Sticky Situations
Wednesday, July 13th, 2011 by Maud McInerneyThe Travelling Medievalist is feeling a bit cranky. Upon arrival in her (non-medieval but still early modern) house in France, she discovered that not only did she have no hot water, but that the water that should have been hot was laced with anti-freeze and therefore toxic. Please don’t ask me to explain French plumbing, but the upshot is that a new hot water heater has been installed to the tune of some 1200 euros, which is way more dollars than you want to think about.
On the plus side, the weather has been stunningly gorgeous. Soon people will start to fuss about the lack of water, but for the moment they are busy harvesting the wheat, a few weeks early. And the red currents, which are not normally picked until after Bastille Day, but which this year have demanded attention much earlier.
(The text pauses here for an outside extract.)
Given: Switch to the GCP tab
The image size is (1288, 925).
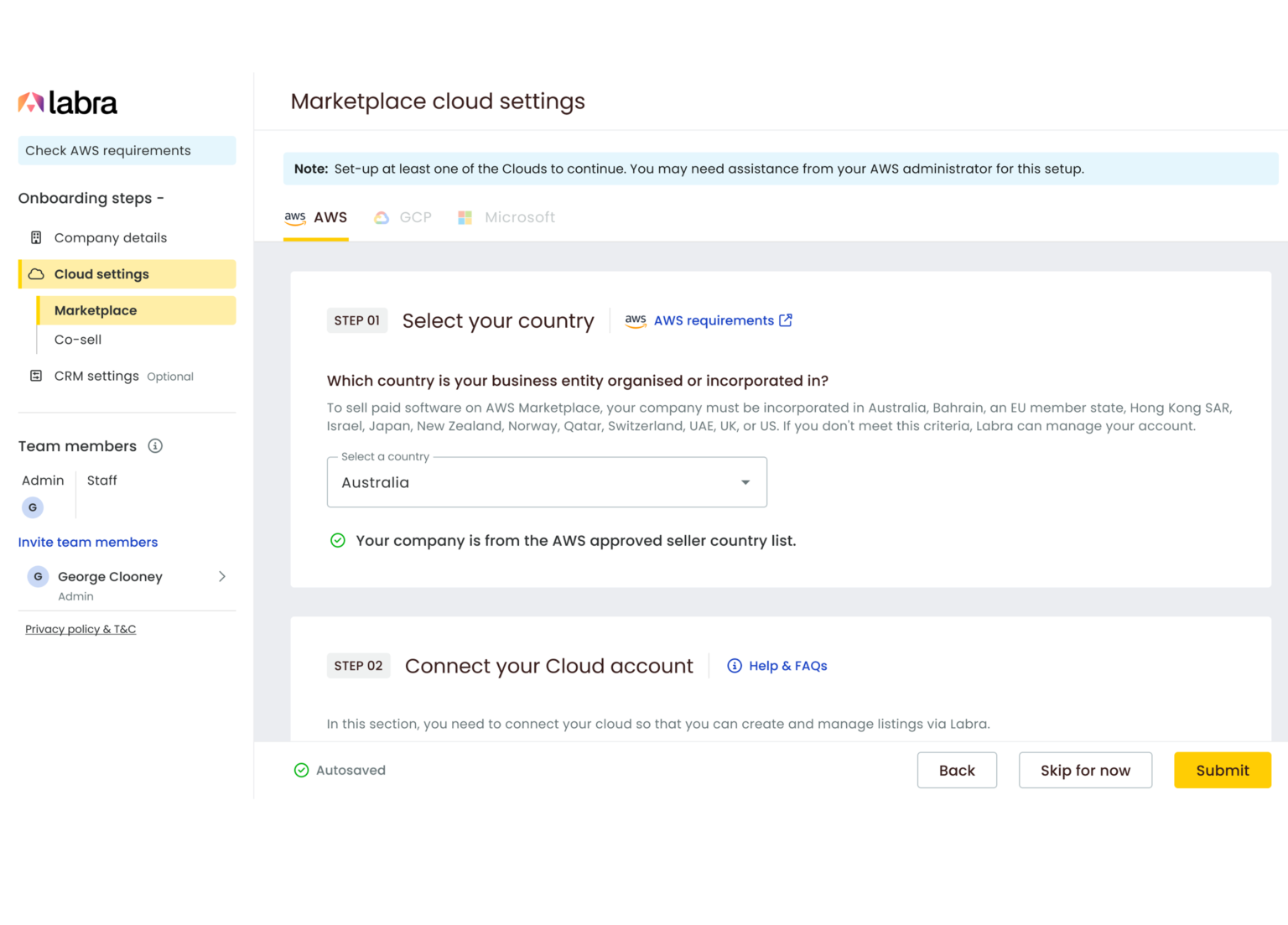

We picked three bushes worth at my friend Wendy’s last week, and that yielded 3 kilos of berries, which turned into quite a lot of pots of jam.
Jam (and its more delicate sibling, jelly) is not properly speaking a medieval phenomenon. Not in the Western world, at any rate. Jam requires sugar, and cane sugar was discovered in about 700 by the Arabs, who figured out how to use it to make all sorts of lovely things like sherbet and Turkish Delight. The Crusaders brought a sweet tooth home with them, but it was hard to indulge in France until the sixteenth century, when Catherine de Medicis brought an entire company of jam-makers to France. One book I’ve been reading insists that Nostradamus was the first maker of jam in France, but this seems too good to be true. In any case, making jam is one of the most satisfying occupations I know of, especially if you’re working with a fruit like red current, which is naturally full of pectin and therefore almost fool proof. Of course it’s hot work, leaning over the stove in clouds of current scented steam, in July, as you stir and stir and wait for the jam to reach that miraculous consistency when a tiny bit dropped onto a cold saucer holds its shape. But at the end of a sweaty afternoon, you have pots and pots of what looks like liquid rubies, all ready to be stored away for a cold day in winter when you will really need a bit of summer sun.